1. Field of the Invention
The present invention relates to the field of investment and deposit funding, and more particularly to the computerized management of large deposits in Federal Deposit Insurance Corporation (FDIC) insured banks and savings institutions.
2. Description of the Related Art
Under United States banking law, a bank deposit is supported by the full faith and credit of the United States Government so long as the amount of the deposit in the bank does not exceed the Federal deposit insurance limit which is currently set at two-hundred and fifty thousand dollars ($250,000) through Dec. 31, 2013. The Federal Deposit Insurance Corporation (“FDIC”) is a federal governmental entity charged with implementing the foregoing guarantee by providing insurance for deposits in all Federal and State licensed banks and savings institutions in the United States.
The law and resulting administrative regulations governing the insurance of deposits within banking institutions provides FDIC s insurance coverage based on the concept of ownership rights and capacities. Specifically, funds held in different ownership categories are insured separately from each other, and funds of the same ownership but held in different accounts are subsumed under the same insurance coverage.
As a result of the limit of FDIC insurance at any one bank, investors holding funds that substantially exceed the FDIC insurance limit generally do not consider using bank deposits as an investment vehicle. In particular, the fact that larger amounts must be distributed across many different banks renders the exercise burdensome in merely opening the accounts and even more burdensome in maintaining control over and supervising the different accounts.
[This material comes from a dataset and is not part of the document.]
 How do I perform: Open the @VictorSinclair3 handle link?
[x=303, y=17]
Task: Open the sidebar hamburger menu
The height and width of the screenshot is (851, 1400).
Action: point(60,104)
A network of managed deposit accounts at a multitude of FDIC insured financial institutions across the United States provides convenience to the investor by giving investors the ability to make a singled investment in the network with the administrator directing those funds to the a sufficient number of FDIC insured banks, limiting the amount at any one institution to no more than the FDIC insurance limit for each depositor, thus maintaining full FDIC insurance on all of the funds. For large investors, the alternative of investing in a traditional money market fund requires that the investor forego any United States guarantee and trust the judgment of the fund managers in selecting suitable investments since the investment vehicle is not FDIC insured.
Co-pending U.S. patent application Ser. No. 11/204,494 entitled “MANAGED DEPOSIT PROGRAM” describes a methodology, system and computer program product for achieving higher rates of return for investors while maintaining FDIC insurance for deposits that exceed $250,000. In this regard, as described therein, a network administrator agrees to a minimum level of deposits within certain preferred issuer banks in order to obtain higher rates of return on the funds committed to those preferred institutions. Insofar as the network administrator has the discretion to direct deposits to any issuer banks as long as no more than the FDIC Limit Amount is placed in any one issuer bank, then, when any depositor requests withdrawal of its funds, the network administrator has the ability to determine which banks are affected by such withdrawal and by executing a series of program algorithms the network administrator can logically manage and re-allocate ownership and distribution of funds originally placed in other issuer banks in order to ensure that the minimum agreed upon level of funds deposited at preferred issuer banks remains at the minimum agreed upon level despite the withdrawal requested by the depositor, and also achieving the highest rate of return on the funds remaining in the program.
Despite the convenience demonstrated by the technology disclosed in co-pending U.S. patent application Ser. No. 11/204,494, often times, investors seek an even higher rate of return than that offered by demand funds such as a money market account or a money market fund of money market accounts. Certificates of deposits and investment structures that include bank-issued certificates of deposit in the investment structure (collectively, “CD Products”) as a means to improve an investor's return will provide a unique and novel investment while enjoying the same FDIC insurance as demand funds up to the FDIC insurance limit of $250,000. However, as it is well known, CD Products involve limited liquidity throughout the term of the CD Product and funds can only be withdrawn in connection with a penalty paid by the withdrawing investor thereby defeating the enhanced investment rate offered by the CD Product unless that limitation is addressed in the process of creating a new product.